PC Cooling for dusty environment

shanepez

Limp Gawd
Joined
Aug 21, 2007
Messages
165
TL;DR below if you don't need the whole story.

So, I have some rather unique requirements. My computer room is unfortunately the same room as where my fiancee's birds reside. If you do not know, birds are extraordinarily dusty creatures. The main reason being is that when they grow new feathers, feathers are too soft on their own to pierce their skin, so they have a casing that surrounds the feather to pierce the skin. After the feather is through the skin, the casing falls away in a sticky, organic dust.

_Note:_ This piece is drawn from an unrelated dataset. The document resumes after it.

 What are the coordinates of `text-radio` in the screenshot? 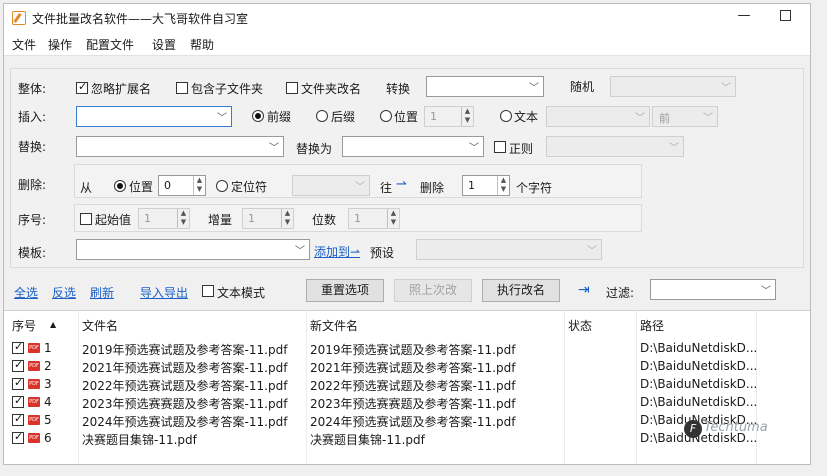 It's located at (506, 116).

This dust is SUPER hard to remove from computer components. Much harder than normal human skin dust. It sticks to components, and can largely only be removed by physically scrubbing it off. They also have lots of under-fluff feathers that are really tiny that get into the computer components. I end up taking my computer outside with a shop-vac in reverse mode and blowing out dust every couple of weeks. This removes a large portion of the dust, but does not get everything.

Unfortunately, the birds aren't going anywhere, and this room is the furthest from the bedroom, so the birds and computers will stay here.

My current setup is a case with a crap ton of fans, all with filters. The filters help, but lots of dust particles still get in and stick to the components.

TL;DR
I am looking for an enclosed system for cooling that won't allow dust into my computer. I have never used liquid cooling, so am looking for suggestions. Is liquid cooling a better option? My understanding is there is one radiator that sits on the outside that can be easily cleaned rather than a bunch of fans.

Thanks for your help!
 
the last year i had some type of similar "problem" but it was with 3 dogs.. first do not use your case in the floor, always use if possible in a table and preferably where receive little direct air like a corner.. and of course use high quality dust filters... i've used double filters the provides with my Case and a full kit of Demciflex filters the provided filters are inside the case the Demciflex are external so both made a great job keeping my case really really dust free. of course have this kind of filters mean you need really really to spend some money in high quality fans with a high static pressure..
 
A case with filters is good. It might be good to also look into a case that is able to be carried to a garage or outside to be blown out. I blew mine out the other day and should of taken it to the garage. :eek:

I live in Chandler, AZ, so I know how dust goes. It is super bad and takes not even a day to get dusty again. :)
 
I don't have that problem, but during summer here the clay turns REALLY light and fluffy dusty... I clean the case filters 3-5x per-year, and blow out once every year or two depending on PC usage. The blowout is amazingly clean depending on the case/quality, and a HUGE difference between a case with no filters.

Do you game? Or can you go 100% passive cooling? No fans + case filters = not much movement.
(This is how I am right now, just a CPU cooler fan.)
 
How do you feel about motion-less computing? I have a BRIX system which contains no moving parts. There are no fans to suck in dust.
 
Build it yourself:

  • MDF
  • Furnace Filters (easy to change)
  • A few PC Fans
  • Weatherstripping for a gasket
  • Hinges & Latch
  • Paint to make it look pretty

Adjust to tower form factor as needed.